Anti–Tumor Necrosis Factor α versus Tocilizumab in the Treatment of Refractory Uveitic Macular Edema: A Multicenter Study from the French Uveitis Network

Abstract

To analyze the factors associated with response (control of ocular inflammation and corticosteroid-sparing effect) to biologics (anti-tumor necrosis factor [TNF]-α agents and tocilizumab) in patients with refractory uveitic macular edema (ME). Multicenter, retrospective, observational study. Adult patients with uveitic ME refractory to systemic corticosteroids, disease-modifying antirheumatic drugs, or both. Patients received anti-TNF-α agents (infliximab 5 mg/kg at week 0, 2, 6, and every 4-6 weeks [n= 69] and adalimumab 40 mg/2 weeks [n= 80]) and tocilizumab (8 mg/kg every 4 weeks intravenously [n= 39] and 162 mg/week subcutaneously [n= 16]).
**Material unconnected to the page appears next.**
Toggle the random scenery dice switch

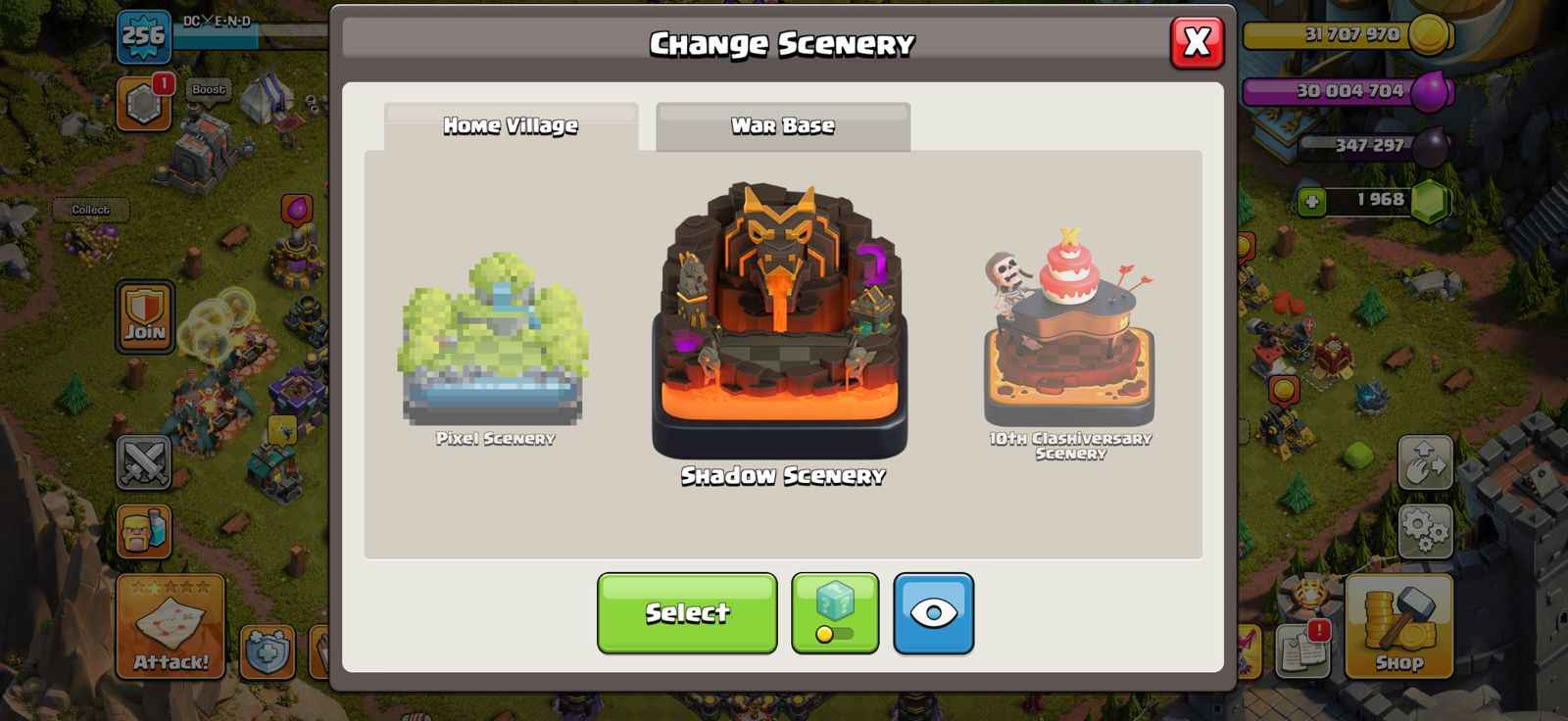coord(835,613)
Analysis of complete and partial response rates, relapse rate, low vision (visual acuity in at least 1 eye of ≥ 1 logarithm of the minimum angle of resolution), corticosteroid-sparing effect, and adverse events at 6 months. Two hundred four patients (median age, 40 years [interquartile range, 28-58 years]; 42.2% men) were included. Main causes of uveitis included Behçet's disease (17.2%), birdshot chorioretinopathy (11.3%), and sarcoidosis (7.4%). The overall response rate at 6 months was 46.2% (21.8% of complete response) with anti-TNF-α agents and 58.5% (35.8% of complete response) with tocilizumab. In multivariate analysis, treatment with tocilizumab (odds ratio, 2.10; 95% confidence interval [CI], 1.06-4.06; P= 0.03) was associated independently with complete response of uveitic ME compared with anti-TNF-α agents. Anti-TNF-α agents and tocilizumab did not differ significantly in terms of relapse rate (hazard ratio, 1.00; 95% CI, 0.31-3.18; P= 0.99) or occurrence of low vision (odds ratio, 1.02; 95% CI, 0.51-2.07; P= 0.95) or corticosteroid-sparing effect (P=0.29). Adverse events were reported in 20.6% of patients, including serious adverse events reported in 10.8% of patients. Tocilizumab seems to improve complete response of uveitic ME compared with anti-TNF-α agents.